-- Start --

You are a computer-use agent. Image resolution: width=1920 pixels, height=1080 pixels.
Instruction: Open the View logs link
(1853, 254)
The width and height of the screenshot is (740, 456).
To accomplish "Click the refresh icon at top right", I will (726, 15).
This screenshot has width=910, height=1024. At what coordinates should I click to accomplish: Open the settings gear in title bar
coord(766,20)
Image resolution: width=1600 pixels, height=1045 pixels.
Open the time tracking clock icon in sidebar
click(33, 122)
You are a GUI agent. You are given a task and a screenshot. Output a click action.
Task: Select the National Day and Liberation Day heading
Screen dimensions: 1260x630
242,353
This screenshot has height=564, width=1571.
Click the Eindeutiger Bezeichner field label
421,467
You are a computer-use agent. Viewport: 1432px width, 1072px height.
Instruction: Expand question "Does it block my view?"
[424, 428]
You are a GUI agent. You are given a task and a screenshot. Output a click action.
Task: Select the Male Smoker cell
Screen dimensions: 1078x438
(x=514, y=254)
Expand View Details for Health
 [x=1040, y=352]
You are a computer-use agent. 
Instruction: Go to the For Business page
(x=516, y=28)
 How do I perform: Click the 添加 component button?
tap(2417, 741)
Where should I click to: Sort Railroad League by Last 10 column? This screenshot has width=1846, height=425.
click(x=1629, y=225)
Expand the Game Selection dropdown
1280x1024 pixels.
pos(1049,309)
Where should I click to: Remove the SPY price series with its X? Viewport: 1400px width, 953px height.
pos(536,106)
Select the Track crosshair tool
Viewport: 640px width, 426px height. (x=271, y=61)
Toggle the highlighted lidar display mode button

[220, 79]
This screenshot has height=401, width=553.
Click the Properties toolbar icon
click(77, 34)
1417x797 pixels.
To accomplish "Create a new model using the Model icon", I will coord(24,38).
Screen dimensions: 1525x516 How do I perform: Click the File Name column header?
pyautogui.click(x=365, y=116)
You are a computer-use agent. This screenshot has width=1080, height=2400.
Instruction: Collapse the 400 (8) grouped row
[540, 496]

-- End --

> [TASK] Revise the material above by changing every "computer-use agent" to "desktop automation agent", keeping all other text identical.

> [OUTPUT BELOW]
You are a desktop automation agent. Image resolution: width=1920 pixels, height=1080 pixels.
Instruction: Open the View logs link
(1853, 254)
The width and height of the screenshot is (740, 456).
To accomplish "Click the refresh icon at top right", I will (726, 15).
This screenshot has width=910, height=1024. At what coordinates should I click to accomplish: Open the settings gear in title bar
coord(766,20)
Image resolution: width=1600 pixels, height=1045 pixels.
Open the time tracking clock icon in sidebar
click(33, 122)
You are a GUI agent. You are given a task and a screenshot. Output a click action.
Task: Select the National Day and Liberation Day heading
Screen dimensions: 1260x630
242,353
This screenshot has height=564, width=1571.
Click the Eindeutiger Bezeichner field label
421,467
You are a desktop automation agent. Viewport: 1432px width, 1072px height.
Instruction: Expand question "Does it block my view?"
[424, 428]
You are a GUI agent. You are given a task and a screenshot. Output a click action.
Task: Select the Male Smoker cell
Screen dimensions: 1078x438
(x=514, y=254)
Expand View Details for Health
 [x=1040, y=352]
You are a desktop automation agent. 
Instruction: Go to the For Business page
(x=516, y=28)
 How do I perform: Click the 添加 component button?
tap(2417, 741)
Where should I click to: Sort Railroad League by Last 10 column? This screenshot has width=1846, height=425.
click(x=1629, y=225)
Expand the Game Selection dropdown
1280x1024 pixels.
pos(1049,309)
Where should I click to: Remove the SPY price series with its X? Viewport: 1400px width, 953px height.
pos(536,106)
Select the Track crosshair tool
Viewport: 640px width, 426px height. (x=271, y=61)
Toggle the highlighted lidar display mode button

[220, 79]
This screenshot has height=401, width=553.
Click the Properties toolbar icon
click(77, 34)
1417x797 pixels.
To accomplish "Create a new model using the Model icon", I will coord(24,38).
Screen dimensions: 1525x516 How do I perform: Click the File Name column header?
pyautogui.click(x=365, y=116)
You are a desktop automation agent. This screenshot has width=1080, height=2400.
Instruction: Collapse the 400 (8) grouped row
[540, 496]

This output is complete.